Of course the subsequent discussion is here in a MetaTalk. Do you think most of the nonregular users of the site are going to read, let alone contribute, to an extended discussion on how certain design features may affect the site? Good grief, stated that way, the idea makes my own eyes glaze over.

That's why I mentioned the issue of where and how it was said. This isn't an announcement in the sidebar or the new message replacing the Tenth announcement up in the header. It's just a throwaway sentence in a random metatalk post, one that if I could see the future and control Matt's brain I would have left on the drawing table just to avoid the potential recurrence of this particular eye-glazery when there's not anything new really introduced to the topic.

I'd argue that it's a pretty minimal subset of mefites who are going to (a) read Metatalk regularly, (b) click through into this post, (c) read Matt's post, (d) accept it as literal gospel, (e) not give the subject of favorites another thought, and (f) steadfastly ignore everything else in the thread and prior and future threads on faves, is how I'm looking at the impact of it. But, again, I may be arguing with something you didn't mean to say, so I'll let it lie at that.

For a variety of reasons, but partly due to the way I perceive attitudes and behaviors here have changed with favorites voting, MetaFilter captures an increasingly smaller portion of my attention. Were it not for AskMe, with its strict posting policies that attenuate the negative effect of favorites, the site's utility to me would fall into the noise threshold of other forums. There's a data point for you.

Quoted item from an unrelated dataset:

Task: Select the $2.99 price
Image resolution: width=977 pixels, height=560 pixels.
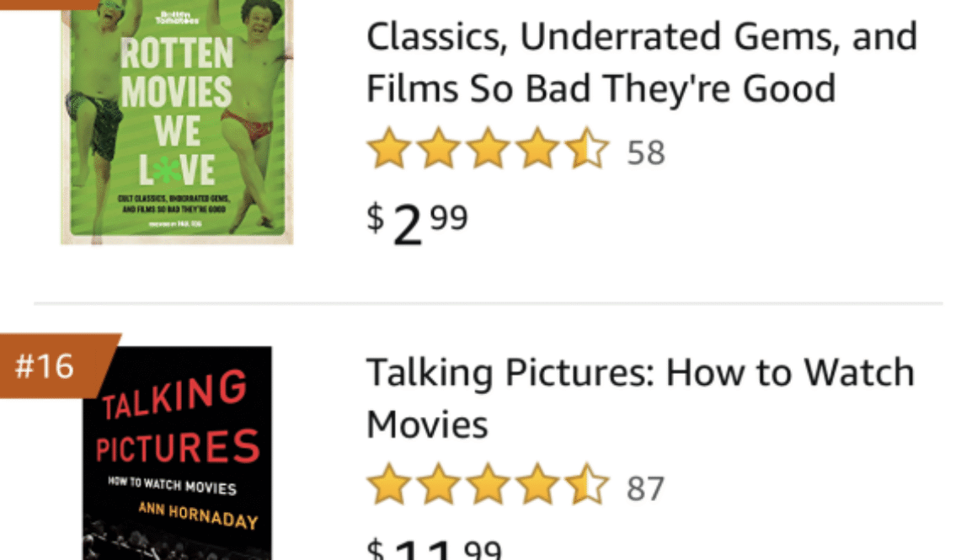Action: [x=417, y=223]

I hear you, and I respect your opinion on the subject.

My perception is that what has changed around here over the last few years has been subtle and in a lot of ways positive growth and diversification of the voices here, that fundamentally Mefi 2009 doesn't look a lot different than Mefi 2005, and that the sub-role favorites have had since their inception is a relatively minimal one in what changes have occurred.

Whether we're disagreeing about what's there to perceive or just perceiving the same things and valuing or digesting them differently, I don't know. I care a lot about this place, I have gotten the impression over the years that you do to, and it's likely difficult for either of us to completely divest our personal/emotional models of the site from our respective thinking about this kind of thing. Which may make it harder to find a place of agreement, but at least prompts some worthwhile debate, and I appreciate that.